Capability bugs - Calls that returned wrong, irrelevant, or excessively broad results - Missing capabilities (you had to write raw Python because nothing existed in the gateway) - Silent failures or unhelpful error messages - Redundant calls (same data fetched multiple ways)

Prompt and context issues - Slash commands that didn't give you enough context, or gave you the wrong context - Workflow steps that were awkward, out of order, or unnecessary - Violations of just-in-time retrieval: context loaded too early (bloat) or too late (missed) - Unclear data contracts between workflow steps

Agent behavior issues (debug your own reasoning) - Wrong approach — a better-contextualized agent would have avoided this path - Repeated mistakes within the session - Missed signals that were obvious in retrospect - Over-engineering or under-engineering

Output quality - Journal entries, tasks, briefings, or user-facing summaries that were poorly structured, too verbose, or missed the point

Format as:

## Session Critique

### Critical (broke something or produced wrong output)
1. **[Category] Short title**: What happened. What should have happened. Evidence.

### Friction (slowed things down or degraded quality)
1. **[Category] Short title**: What happened. What should have happened.

### Minor (polish)
1. **[Category] Short title**: What happened. What should have happened.

Present this to the user. Ask if they experienced friction you missed or if any of your critiques are off-base.
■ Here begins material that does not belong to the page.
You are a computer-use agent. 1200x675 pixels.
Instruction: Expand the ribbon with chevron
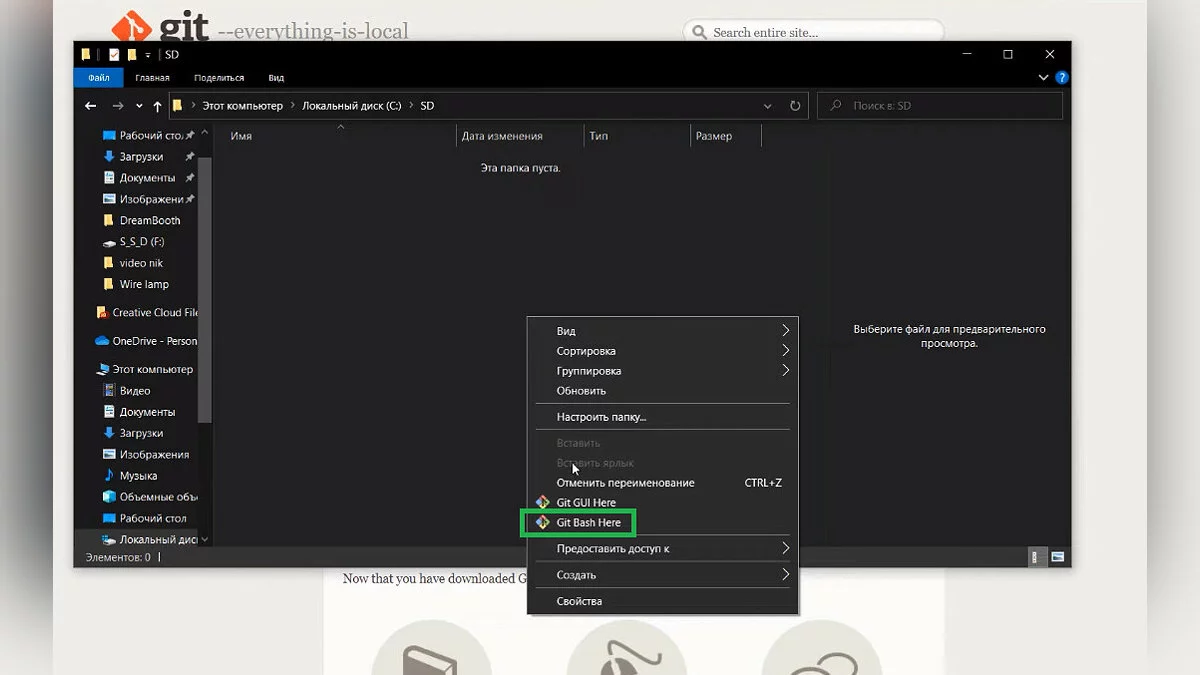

Step 3: Triage (with the user)

Present the full critique and let the user decide what to act on. For each issue, offer these options:

  • Fix now — code change, prompt edit, config tweak. Do it in this session.
  • Debug first — root cause is unclear. Reproduce the issue, investigate, then fix.
  • Create a task — needs deeper work or a fresh session. Use /wb-task-handoff to capture the issue with full context so a future agent can pick it up.
  • Skip — not worth fixing, or not actually a problem.

The user drives this. Don't prescribe how many to fix.

Step 4: Do the work

For each issue the user selected:

Fix now: Read the relevant files, make the change, test if possible (re-run the call that failed), briefly note what you changed.
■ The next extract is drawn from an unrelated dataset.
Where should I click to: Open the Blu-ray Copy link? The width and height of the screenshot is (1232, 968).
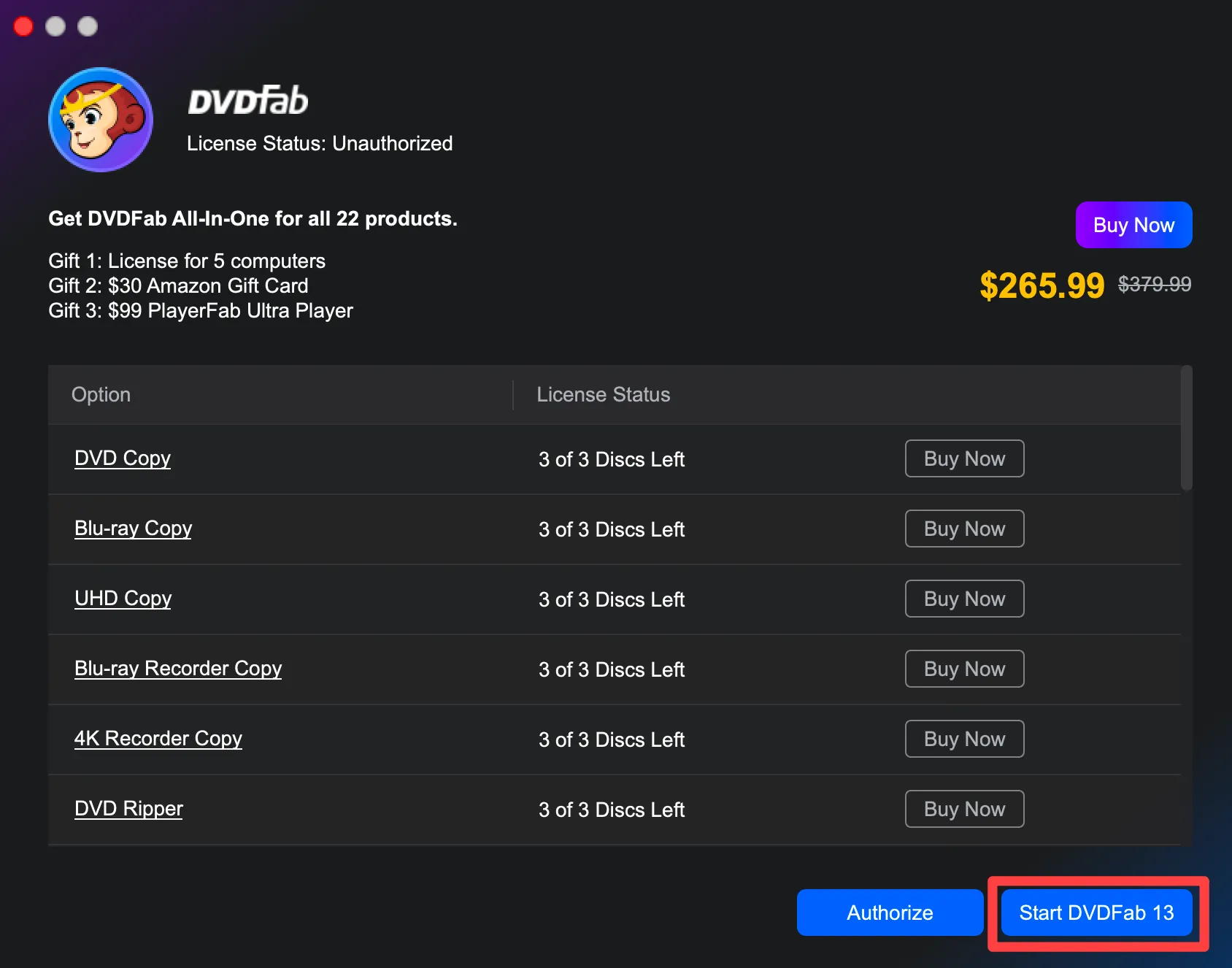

Debug first: Reproduce the problem — re-run the call or workflow step. Narrow the root cause: is it the capability code, the prompt, the workflow, the data? Then fix and test. If you learn something non-obvious, document it in the relevant knowledge store unit.
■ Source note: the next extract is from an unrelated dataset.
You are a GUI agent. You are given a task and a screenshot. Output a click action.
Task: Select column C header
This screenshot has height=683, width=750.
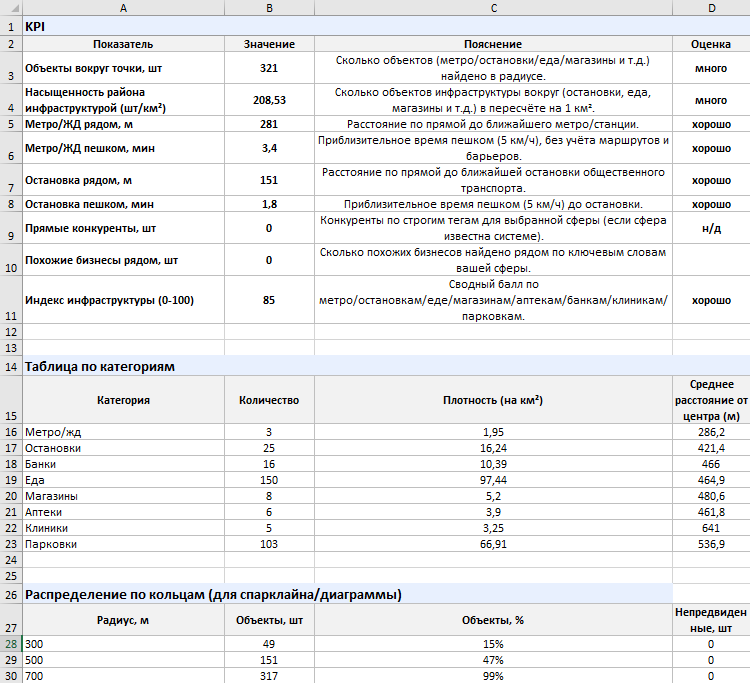click(x=493, y=8)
Create a task: Use /wb-task-handoff. The handoff should include the specific failure (with evidence from this session), your root cause hypothesis, the files involved, and what you already tried.

Step 5: Close out

If you made code changes: 1. Review them holistically — do they introduce new issues? 2. Summarize: what was fixed, what was handed off, what was skipped 3. Call out systemic patterns if you see them (e.g., "three issues were all about context bloat — the JIT pattern needs enforcement across workflows")

What NOT to do

  • Boil the ocean — don't try to fix everything
  • Stay abstract — "search should be better" is not actionable; "context_search returned 47 results including binary files, needs a file-type filter" is
  • Bikeshed — don't spend 30 min on naming when a capability is broken
  • Scope-creep into features — this is about fixing friction, not adding new features
  • Self-congratulate — don't list things that went well; the point is improvement
  • Critique runs without inspecting their artifacts first — this is the Step 1 mandate. Violations produce confident-but-wrong analyses that cost real local-compute minutes to re-run.
  • Exonerate a recent PR from a friction connection without inspecting its diff file-by-file. "I checked the obvious file and it didn't change" produces confidently-wrong analyses — the same epistemic shortcut as the artifact-inspection rule above. Run gh pr view <N> --json files to enumerate the changed files, then trace each one against your friction list. Especially watch for: workflow renames (slugs, slash commands, aliases — agents with stale mental models hit discovery friction), validation/schema changes (stricter result_schema, new required fields), RAG/search changes (different units surface for the same query), and error-message format changes. The diff check costs minutes; a wrong attribution costs the same friction recurring.